# Kadee Twin Rail-Spiker Track-Laying Tool



## konabear321 (May 23, 2014)

I am new to this site, i have many of vintage train items i am parting with and am wondering if there is a place on this site to list them for sale or any other site to sell them on?. If anyone can please let me know?, also i am offering a Vtg Kadee Twin Rail-Spiker Track-Laying Tool in it's original box*Hard to find* for starters for sale.


----------



## Magic (Jan 28, 2014)

At the bottom of the home page there are threads for this purpose listed under "Market place" 

Magic


----------



## Big Ed (Jun 16, 2009)

Welcome to the site, in the site rules,

(a copy and paste),

-- For Sale or Trade (Member-to-Member): This forum is for non-commercial, member-to-member offerings. All items posted for sale here are required to have a price listed, but feel free to state OBO (or best offer) after said price if you are open to negotiation. Additionally, it is strongly recommended that you include pictures, but if you do not be prepared for members to hound you over not having any.

All the rules here,
http://www.modeltrainforum.com/misc.php?do=page&template=ForumRules

The rules are to keep the peace and not encourage bidding wars and ill feelings between members.
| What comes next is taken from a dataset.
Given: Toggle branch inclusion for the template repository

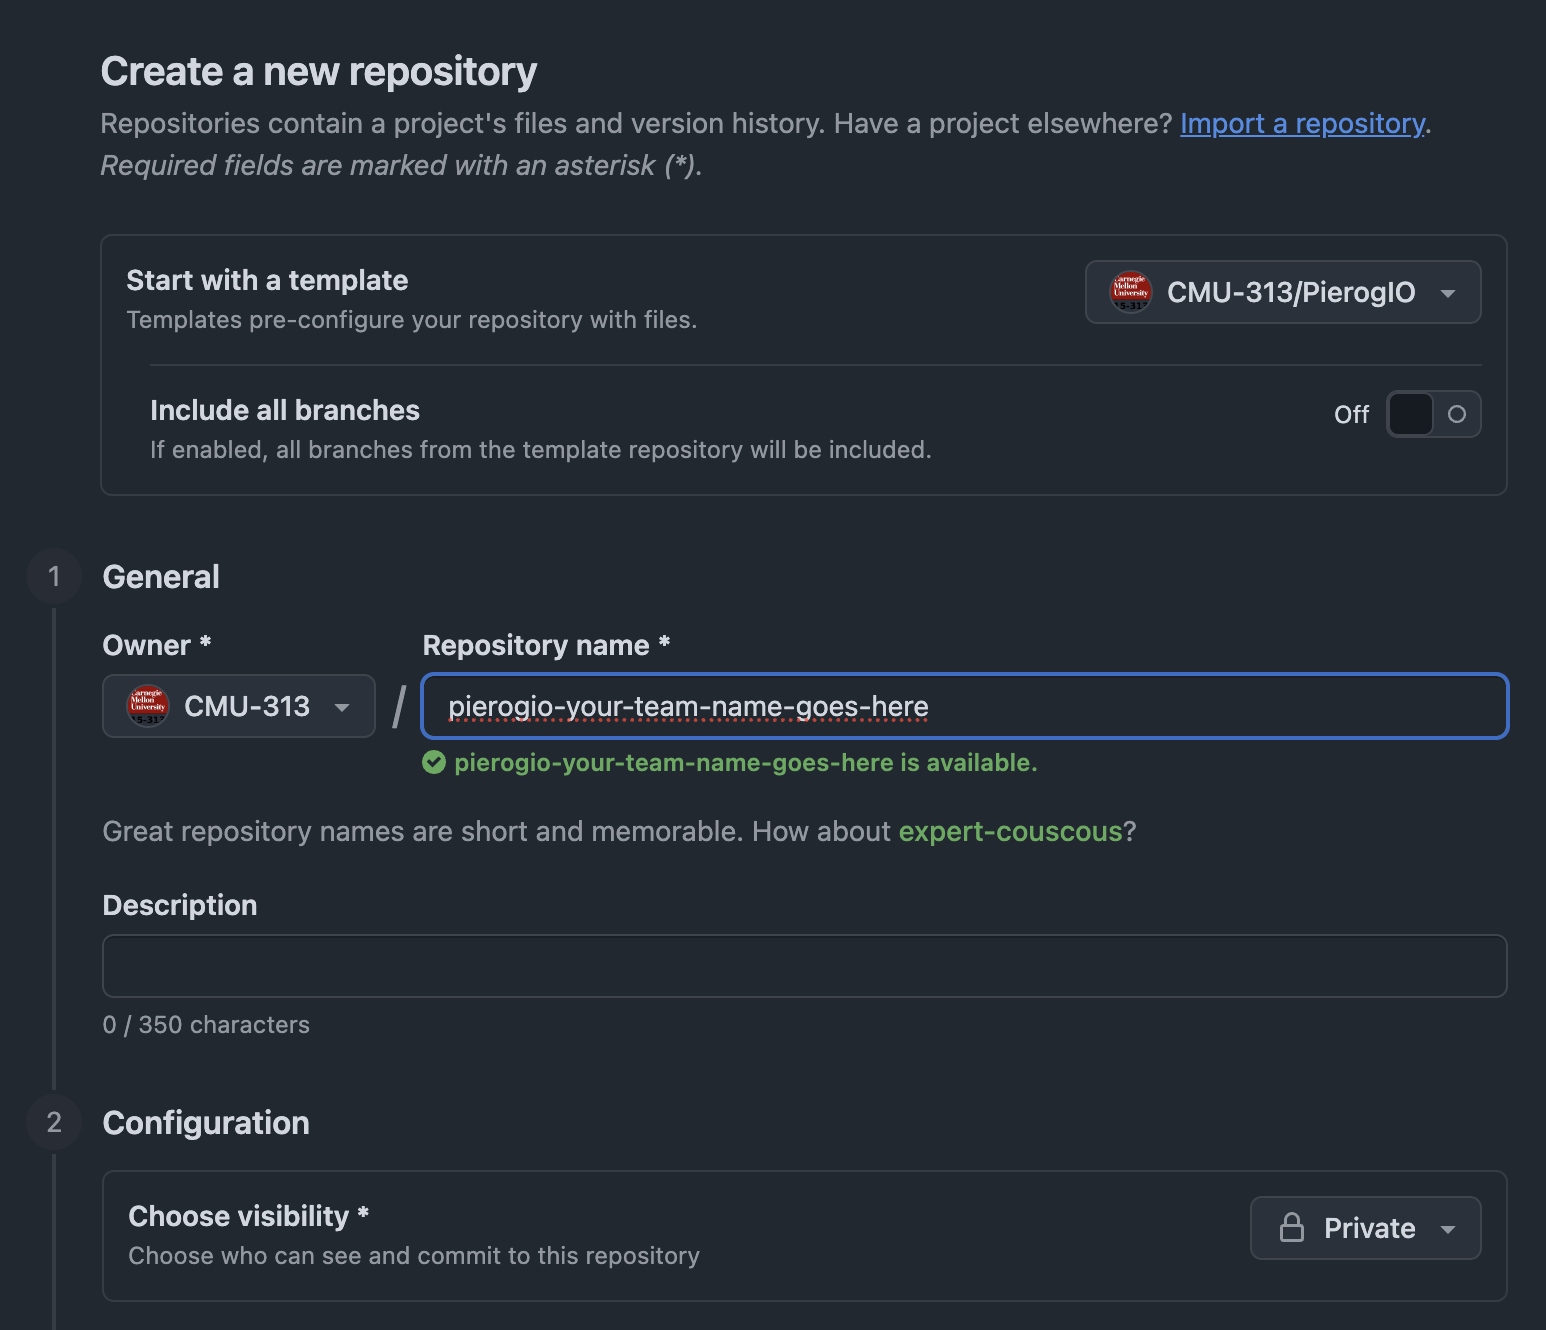Looking at the screenshot, I should (1434, 414).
Double posting is frowned upon too, a mod should fix that for you. ( edit, I see that you added the other after it was suggested, I guess a mod will combine these to the other.)
Post a picture, what does it look like? :dunno:


----------



## Big Ed (Jun 16, 2009)

I Google searched for an image, it looks like a stapler. I saw a price tag on e bay, $179! List what you want.
I never saw one of those, hows it work just like a stapler gun I guess?
You know the year they came out with them?
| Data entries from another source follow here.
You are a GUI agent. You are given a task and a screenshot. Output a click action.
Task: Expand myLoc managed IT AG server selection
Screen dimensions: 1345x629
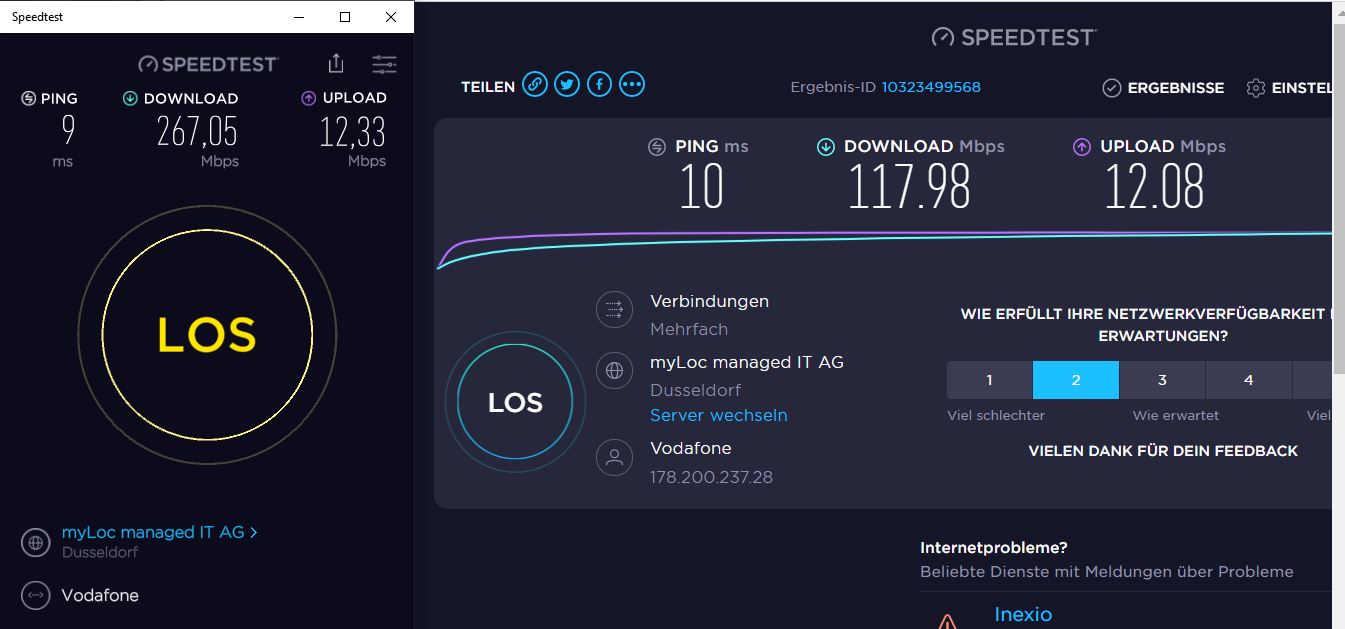159,533
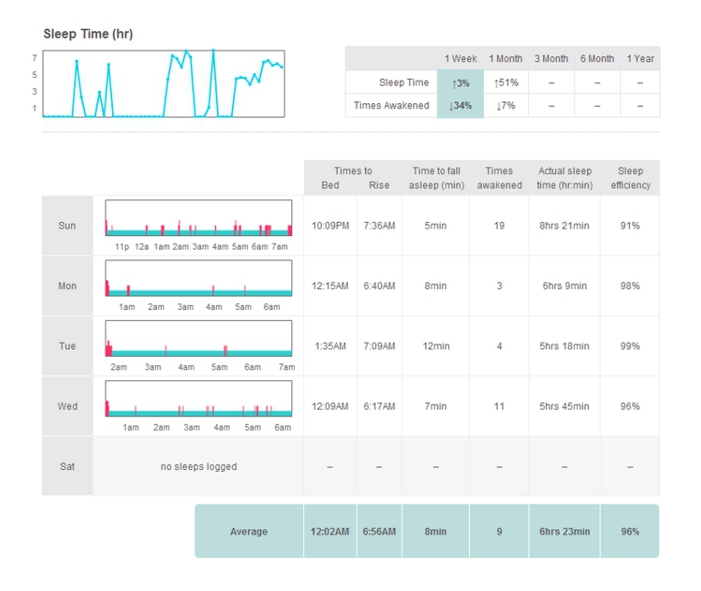The height and width of the screenshot is (591, 701).
Task: Click the ↑51% Sleep Time 1 Month cell
Action: tap(505, 83)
Did they ever make one for N scale track do you know?


----------



## lears2005 (Feb 26, 2010)

I am interested in it do you have any pic and how much you asking for it


----------



## gunrunnerjohn (Nov 10, 2010)

Please take buying and selling to the correct forum.


----------



## Big Ed (Jun 16, 2009)

gunrunnerjohn said:


> Please take buying and selling to the correct forum.


He did John, after he wrote this one. http://www.modeltrainforum.com/showthread.php?t=23971

post number 3 here I said this, Double posting is frowned upon too, a mod should fix that for you. ( edit, I see that you added the other after it was suggested, I guess a mod will combine these to the other.)

I thought you might combine the 2?


----------



## konabear321 (May 23, 2014)

*Re: Kadee Track Spike Tool*

I am sorry if i doubled posted or forgot price & Pics, I can not see how to add pics?, am new to the site so please bear with me. For pics and price on the Kadee Track Spike email me at [email protected] and i can forward anyone pics in replies, as for the price, i would like to get $150.00 OBO,, also my # is 618204240 ONE, call anytime with questions.


----------



## Big Ed (Jun 16, 2009)

lears2005 said:


> I am interested in it do you have any pic and how much you asking for it





konabear321 said:


> I am sorry if i doubled posted or forgot price & Pics, I can not see how to add pics?, am new to the site so please bear with me. For pics and price on the Kadee Track Spike email me at [email protected] and i can forward anyone pics in replies, as for the price, i would like to get $150.00 OBO,, also my # is 618204240 ONE, call anytime with questions.


Lears asked above here. I don't think you can PM (Private message) till you have 10 posts.

What I do to post pictures, there are more ways in the link below.

How to post pictures, http://www.modeltrainforum.com/showthread.php?t=2595


What I do to post a picture,
1,When your typing your thread, look up top & click on the paper clip.

2,That opens a box then click browse.

3,That will open another box find your picture where ever it is in your computer. (say downloads,camera,files wherever your picture is.)
When you find the picture click on it then click open, it will then be in your box where you clicked browse.

4, Then click upload, wait to make sure it uploads. The minimize that upload box.

5, After it uploads go back to your post box where you are typing and click the paper clip again and click insert attachments. 
(if you forget to go back your pictures will just show as a clickable link instead of a picture in the post. Go back and click the paper clip again after you upload and click insert all or if you only have one picture click on the link there a second time.)
Note, if the picture won't upload most likely it is too big.

Your picture should be in the thread.


Go in advanced mode when you post, if you can't see the paper clip I am talking about let me know you will have to change something in your CP an easy fix.

If you need any help here don't be afraid to ask.
__________________


----------